- **WHAT THIS TASK INVOLVES**:
Please copy out every line in the entries that includes the word "screenshot".
^^^^^^^^^^^^^^^^
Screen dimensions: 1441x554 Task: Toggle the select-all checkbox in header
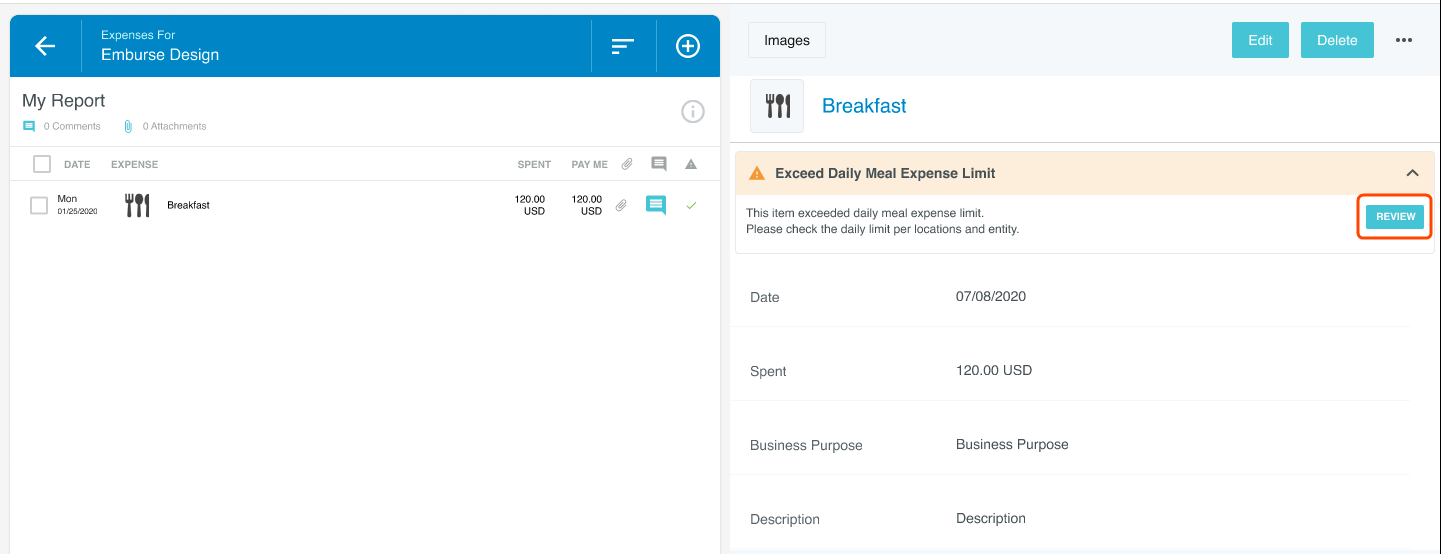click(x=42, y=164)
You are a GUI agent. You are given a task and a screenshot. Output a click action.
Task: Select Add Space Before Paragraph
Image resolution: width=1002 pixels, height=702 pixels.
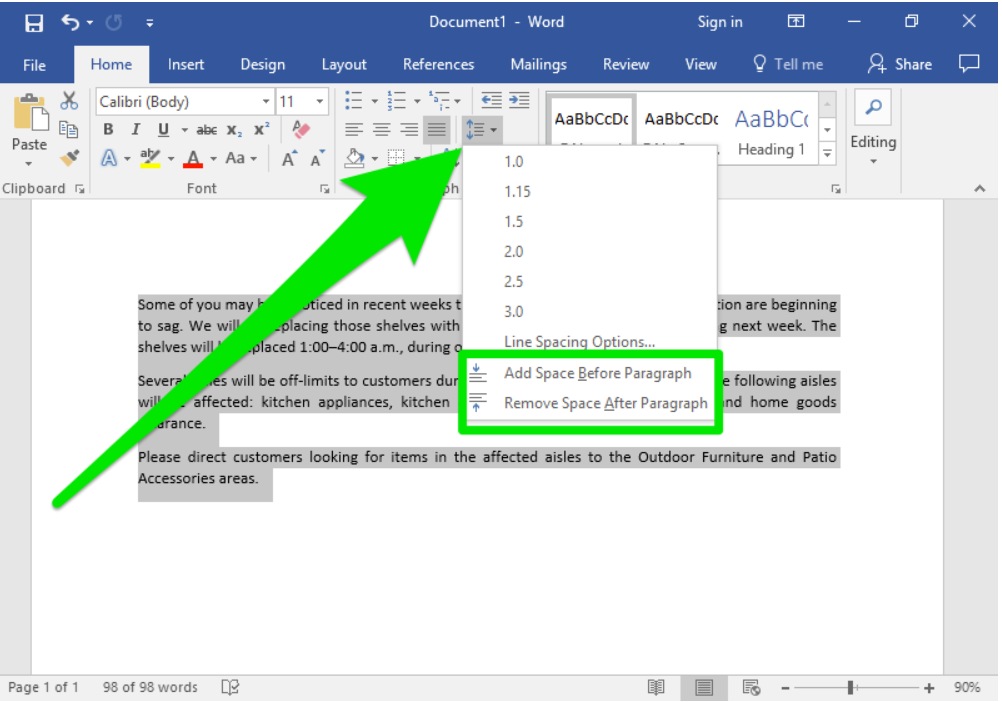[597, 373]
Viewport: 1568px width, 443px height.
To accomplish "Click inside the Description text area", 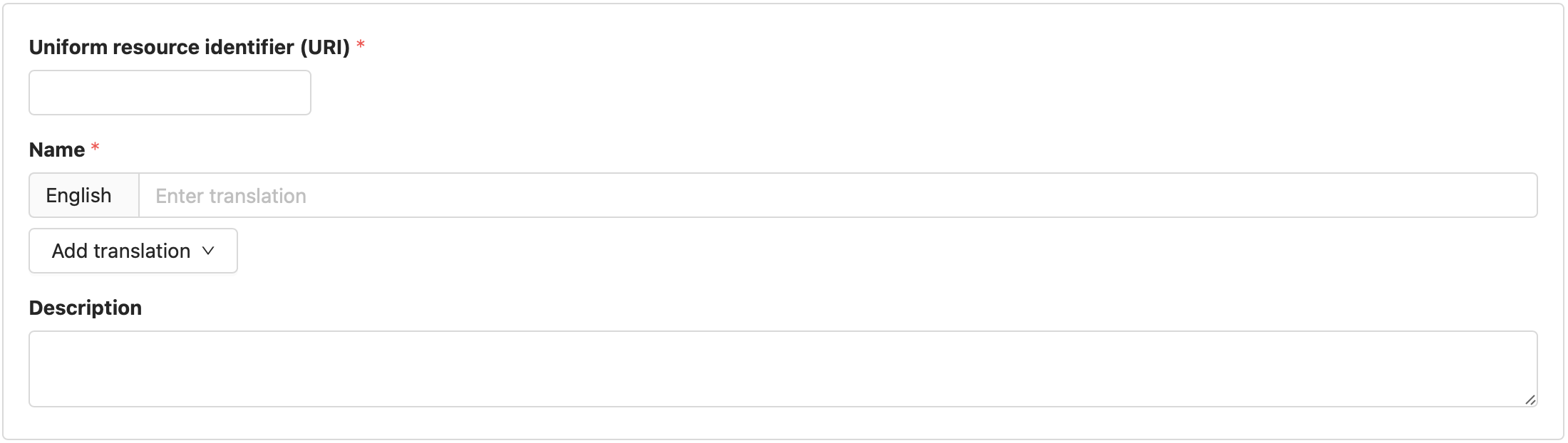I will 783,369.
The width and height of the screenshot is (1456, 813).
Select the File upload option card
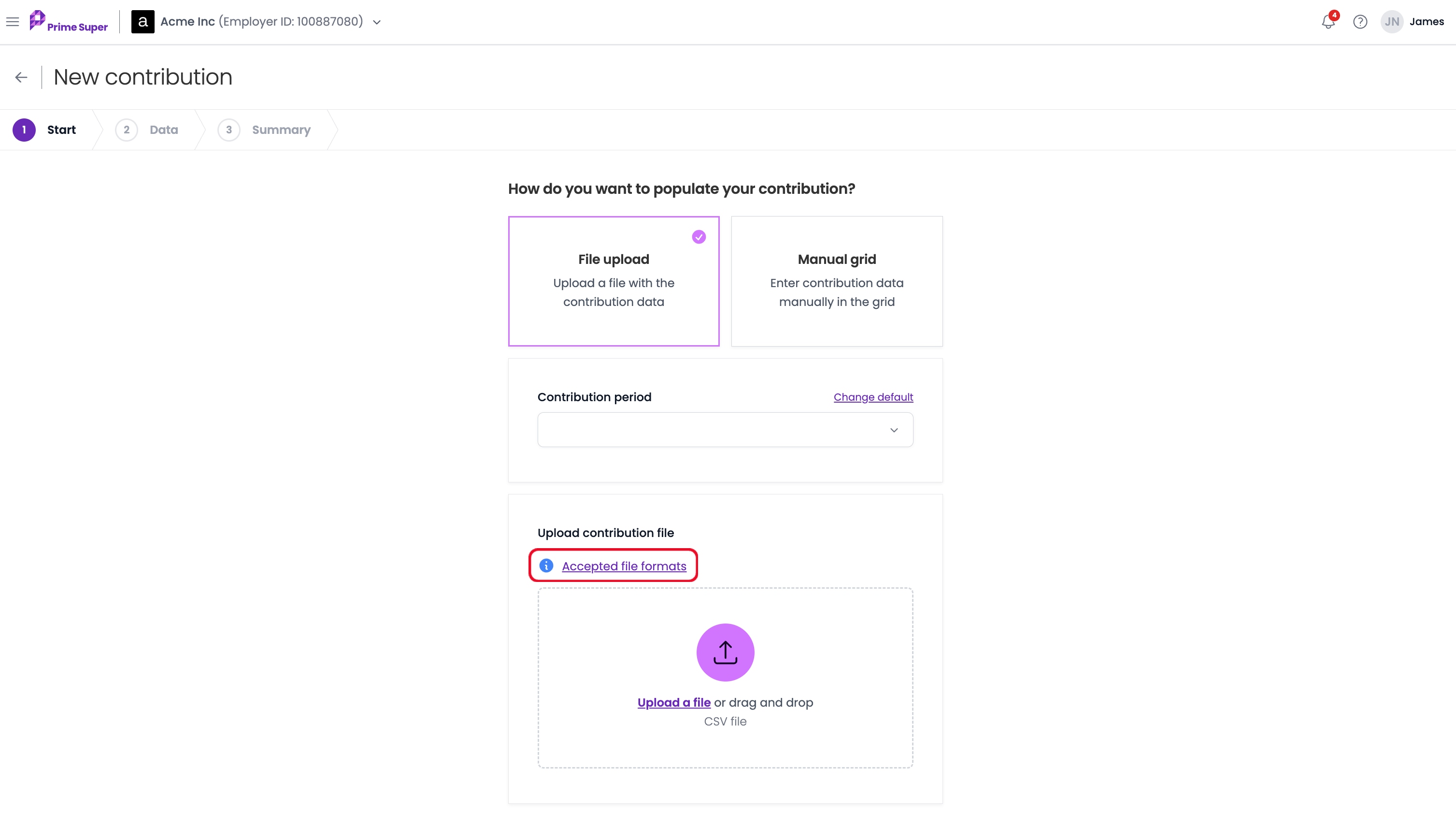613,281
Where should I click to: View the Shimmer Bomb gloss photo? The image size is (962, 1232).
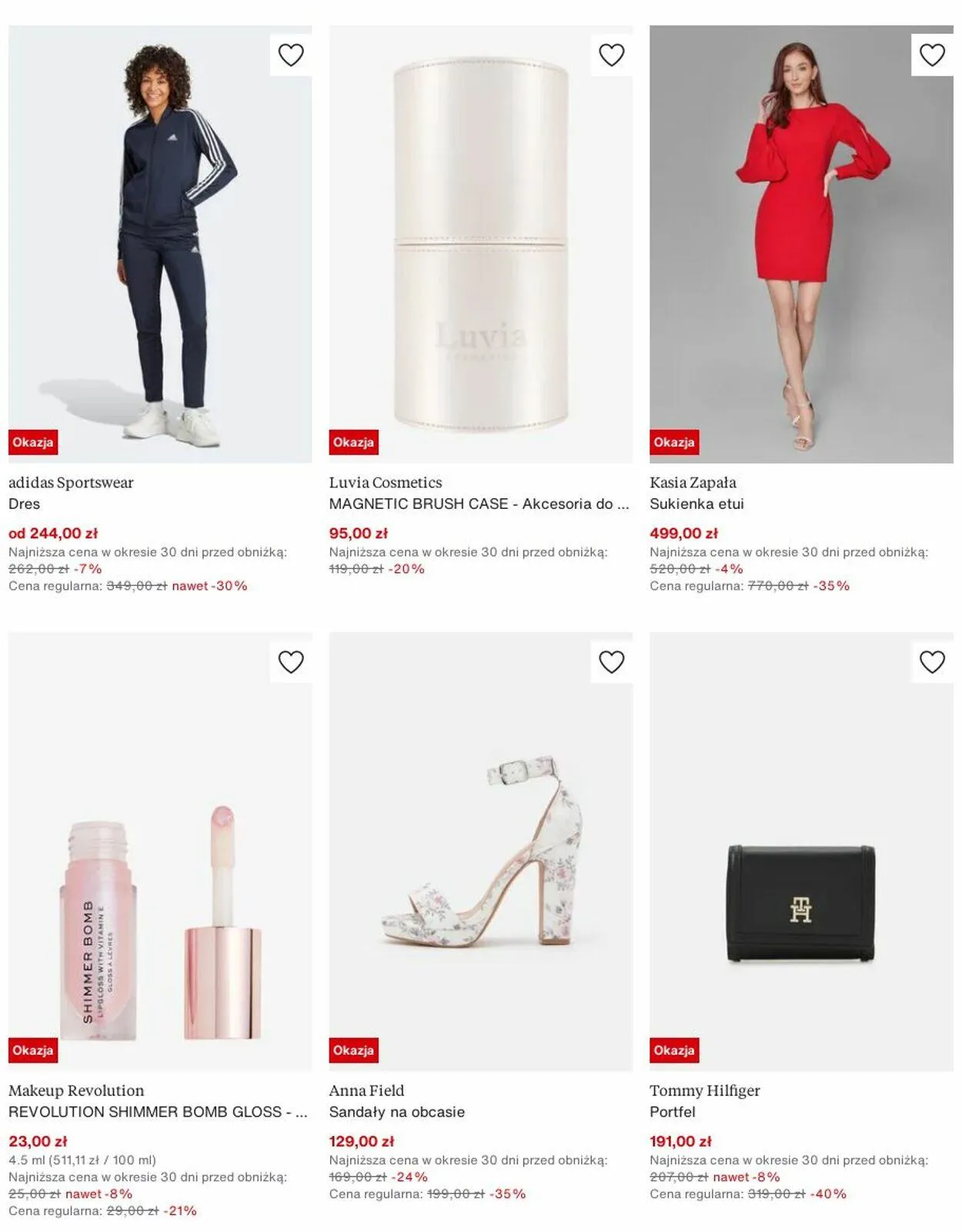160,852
^^^^^^^^^^^^^^^^
- **REPLY**:
You are a GUI agent. You are given a task and a screenshot. Output a click action.
The width and height of the screenshot is (1456, 813).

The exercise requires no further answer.